Depends on the judge who gets the case, and the Supreme Court personnel when it comes up. Some of the right wing on the current court have taken unexpected positions in religion cases.
The ability of the U.S. government to ban foreigners based on nationality is well established.
In addition to ACA repeal, I expect a major roll-back of voting rights. We'll also see a ban on immigration by people who have lived in "terrorist" countries (a kinder gentler Muslim ban). Russia will invade at least one Eastern Europe country. Betweeen this and brexit, Germany and France will be forced into a substantial military buildup. Which will be great when Le Pen wins in France. Iran will get nukes.
35: That's optimistic. It's comforting to think that it all comes back around. That the bad guys get theirs in the end. (I'm not sure how optimistic that quote actually is if you think about it, but then again I'm not familiar the context of the poem beyond the obvious facts of the world in 1939. All I'm saying is that it seems to be expressing a general sentiment of justice in the long view if not immediately.) However, I don't know what basis it has in reality. In this world, the bad guys can win.
Maybe it's just because he hasn't yet had the chance to start wrecking things, but right at the moment I'm much less worried about terrible Trump policies than I am about 1) the same Republican House and Senate we've had, only now with no brake coming from the White House and a hobbled SC, and 2) half the electorate given over to magical thinking, anti-intellectualism, and racial resentment.
Trump is a problem that will fix itself in 4-8 years, but 1 can seriously amplify and project into the future the damage he can do, and 2 can go on indefinitely, producing ever more Trumps until at last it all burns down for good.

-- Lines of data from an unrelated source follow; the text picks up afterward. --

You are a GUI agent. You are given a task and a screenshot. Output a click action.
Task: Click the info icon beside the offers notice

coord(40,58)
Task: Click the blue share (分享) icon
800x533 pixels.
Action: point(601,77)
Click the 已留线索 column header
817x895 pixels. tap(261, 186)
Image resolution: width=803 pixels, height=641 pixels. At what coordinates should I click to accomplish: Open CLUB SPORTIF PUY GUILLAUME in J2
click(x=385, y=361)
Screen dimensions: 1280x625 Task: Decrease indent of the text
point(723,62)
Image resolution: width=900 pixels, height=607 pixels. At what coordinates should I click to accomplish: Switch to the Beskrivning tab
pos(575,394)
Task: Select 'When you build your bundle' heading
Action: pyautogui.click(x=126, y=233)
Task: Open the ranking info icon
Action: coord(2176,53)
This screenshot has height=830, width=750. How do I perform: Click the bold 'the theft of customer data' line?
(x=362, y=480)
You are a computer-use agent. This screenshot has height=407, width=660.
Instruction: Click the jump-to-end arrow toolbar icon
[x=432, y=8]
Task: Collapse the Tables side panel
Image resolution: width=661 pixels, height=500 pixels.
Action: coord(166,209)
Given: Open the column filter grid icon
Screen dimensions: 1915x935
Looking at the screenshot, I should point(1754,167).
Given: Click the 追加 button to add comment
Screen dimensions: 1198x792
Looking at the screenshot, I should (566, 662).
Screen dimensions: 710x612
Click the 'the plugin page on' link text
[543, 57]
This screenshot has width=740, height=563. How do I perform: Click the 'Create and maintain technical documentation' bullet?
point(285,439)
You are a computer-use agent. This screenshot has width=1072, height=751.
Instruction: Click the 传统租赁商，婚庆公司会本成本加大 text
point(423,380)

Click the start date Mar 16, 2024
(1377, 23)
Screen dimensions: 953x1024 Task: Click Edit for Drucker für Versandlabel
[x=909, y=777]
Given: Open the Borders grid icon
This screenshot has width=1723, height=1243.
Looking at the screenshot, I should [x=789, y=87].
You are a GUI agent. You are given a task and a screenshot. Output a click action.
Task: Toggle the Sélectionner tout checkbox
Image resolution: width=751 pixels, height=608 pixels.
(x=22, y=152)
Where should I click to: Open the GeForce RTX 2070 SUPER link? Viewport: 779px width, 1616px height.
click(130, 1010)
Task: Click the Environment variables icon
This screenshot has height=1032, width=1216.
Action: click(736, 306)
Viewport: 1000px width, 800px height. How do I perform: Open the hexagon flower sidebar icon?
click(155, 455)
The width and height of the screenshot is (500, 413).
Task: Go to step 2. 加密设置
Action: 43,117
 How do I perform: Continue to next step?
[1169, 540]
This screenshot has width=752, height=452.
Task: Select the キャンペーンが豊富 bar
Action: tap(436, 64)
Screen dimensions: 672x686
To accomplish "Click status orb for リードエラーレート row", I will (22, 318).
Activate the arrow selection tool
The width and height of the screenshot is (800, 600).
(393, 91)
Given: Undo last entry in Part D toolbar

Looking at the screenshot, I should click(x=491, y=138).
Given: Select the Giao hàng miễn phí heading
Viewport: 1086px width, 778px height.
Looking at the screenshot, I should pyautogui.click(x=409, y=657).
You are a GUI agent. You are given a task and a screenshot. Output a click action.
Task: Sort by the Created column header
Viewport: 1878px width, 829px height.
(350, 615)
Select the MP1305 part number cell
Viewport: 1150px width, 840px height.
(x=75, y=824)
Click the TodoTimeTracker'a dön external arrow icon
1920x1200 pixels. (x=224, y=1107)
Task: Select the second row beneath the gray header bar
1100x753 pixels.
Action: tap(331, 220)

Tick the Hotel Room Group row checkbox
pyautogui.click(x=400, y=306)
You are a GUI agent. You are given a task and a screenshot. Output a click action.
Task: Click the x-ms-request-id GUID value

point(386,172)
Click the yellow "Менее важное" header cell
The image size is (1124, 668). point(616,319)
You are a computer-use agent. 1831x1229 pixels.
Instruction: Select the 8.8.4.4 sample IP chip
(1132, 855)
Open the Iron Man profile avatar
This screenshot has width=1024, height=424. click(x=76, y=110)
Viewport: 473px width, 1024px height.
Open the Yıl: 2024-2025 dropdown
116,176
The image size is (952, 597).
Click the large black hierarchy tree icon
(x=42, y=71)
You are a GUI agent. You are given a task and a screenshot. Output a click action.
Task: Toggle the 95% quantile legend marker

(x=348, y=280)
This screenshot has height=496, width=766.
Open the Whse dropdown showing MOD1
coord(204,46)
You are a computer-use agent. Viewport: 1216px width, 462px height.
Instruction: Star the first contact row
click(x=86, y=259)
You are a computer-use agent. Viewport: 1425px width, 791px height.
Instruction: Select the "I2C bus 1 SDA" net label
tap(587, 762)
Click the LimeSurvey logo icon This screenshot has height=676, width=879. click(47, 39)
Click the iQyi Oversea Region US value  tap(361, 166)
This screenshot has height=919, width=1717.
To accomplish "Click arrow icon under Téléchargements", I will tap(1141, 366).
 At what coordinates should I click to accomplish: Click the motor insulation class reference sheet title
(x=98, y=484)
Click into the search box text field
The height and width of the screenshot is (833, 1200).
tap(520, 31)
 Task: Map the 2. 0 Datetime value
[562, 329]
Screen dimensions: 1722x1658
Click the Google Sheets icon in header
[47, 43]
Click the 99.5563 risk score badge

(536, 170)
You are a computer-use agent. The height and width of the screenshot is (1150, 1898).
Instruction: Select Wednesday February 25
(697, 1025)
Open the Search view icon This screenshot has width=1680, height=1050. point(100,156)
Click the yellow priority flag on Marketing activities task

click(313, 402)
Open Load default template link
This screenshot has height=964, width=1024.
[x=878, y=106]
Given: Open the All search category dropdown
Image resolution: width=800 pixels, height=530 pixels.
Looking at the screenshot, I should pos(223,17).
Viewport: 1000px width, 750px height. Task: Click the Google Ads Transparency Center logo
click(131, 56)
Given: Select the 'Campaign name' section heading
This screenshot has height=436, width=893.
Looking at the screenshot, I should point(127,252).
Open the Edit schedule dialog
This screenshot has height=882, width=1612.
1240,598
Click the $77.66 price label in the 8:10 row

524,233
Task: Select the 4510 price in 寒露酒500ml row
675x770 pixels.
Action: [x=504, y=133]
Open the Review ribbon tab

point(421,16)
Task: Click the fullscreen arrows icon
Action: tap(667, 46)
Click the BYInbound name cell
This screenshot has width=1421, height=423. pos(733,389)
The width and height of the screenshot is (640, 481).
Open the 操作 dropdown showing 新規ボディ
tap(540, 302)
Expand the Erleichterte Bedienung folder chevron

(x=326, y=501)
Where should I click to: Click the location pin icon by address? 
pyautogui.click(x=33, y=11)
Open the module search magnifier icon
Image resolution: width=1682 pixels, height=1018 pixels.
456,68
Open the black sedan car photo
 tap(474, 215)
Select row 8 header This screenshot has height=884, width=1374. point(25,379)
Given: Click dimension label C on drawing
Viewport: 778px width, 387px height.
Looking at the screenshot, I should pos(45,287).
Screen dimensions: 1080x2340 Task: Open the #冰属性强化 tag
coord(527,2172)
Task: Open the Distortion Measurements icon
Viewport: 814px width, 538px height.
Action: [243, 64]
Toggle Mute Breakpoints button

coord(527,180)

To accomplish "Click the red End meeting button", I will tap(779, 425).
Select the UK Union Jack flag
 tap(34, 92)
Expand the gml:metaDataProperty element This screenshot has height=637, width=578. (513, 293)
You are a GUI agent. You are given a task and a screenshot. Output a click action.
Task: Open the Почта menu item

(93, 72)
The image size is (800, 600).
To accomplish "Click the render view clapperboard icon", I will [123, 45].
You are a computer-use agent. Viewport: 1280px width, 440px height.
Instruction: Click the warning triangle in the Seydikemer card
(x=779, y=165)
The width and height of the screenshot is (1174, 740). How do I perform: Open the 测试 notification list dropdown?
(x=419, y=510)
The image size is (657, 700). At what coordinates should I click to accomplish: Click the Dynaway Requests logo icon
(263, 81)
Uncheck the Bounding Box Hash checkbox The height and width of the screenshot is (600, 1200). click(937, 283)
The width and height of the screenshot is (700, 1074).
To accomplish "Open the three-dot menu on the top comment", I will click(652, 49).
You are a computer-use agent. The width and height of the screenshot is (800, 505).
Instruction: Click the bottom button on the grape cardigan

Like the move to the left by the Labour Party, which has been 16-20 points adrift in the polls for a year.
Moving left is necessary but not sufficient. We also need exciting, youthful politicians to sell the message. But even after eight years of Obama that bench seems remarkably thin. Maybe we could borrow Justin Trudeau?
Our biggest problem is that The Democratic Party is garbage, even when it wins a national campaign by 2 million votes it can't win either house of congress or even state-wide races in blue states. It can't even gerrymander big blue states like IL that go 65/35 nationally to not have republican house districts.
Unless I can talk millions in coming down to Texas and other states that can be flipped, Left Coasters and Noreasters should be seriously looking into secession, and providing a safe haven for refugees.
68: I expect a major roll-back of voting rights.
Yes, and it will be increasingly ramped up to combat demographic changes.
When democracy granted democratic methods for us in the times of opposition, this was bound to happen in a democratic system. However, we National Socialists never asserted that we represented a democratic point of view, but we have declared openly that we used democratic methods only in order to gain the power and that, after assuming the power, we would deny to our adversaries without any consideration the means which were granted to us in the times of opposition.
-- Goebbels
52
I would actually be surprised if he was as disastrous as Bush.
Like I said, I wouldn't. First, I don't get your confidence that we won't get another Iraq War. It's easy to find pretexts for war. How many countries are we bombing right now? And second, you dismiss 9/11, Katrina, and the recession. I'll grant that we can't be sure that another president would have prevented them or handled them better, but I think overall it's fairly likely, and either way Trump will have his own crises to mishandle.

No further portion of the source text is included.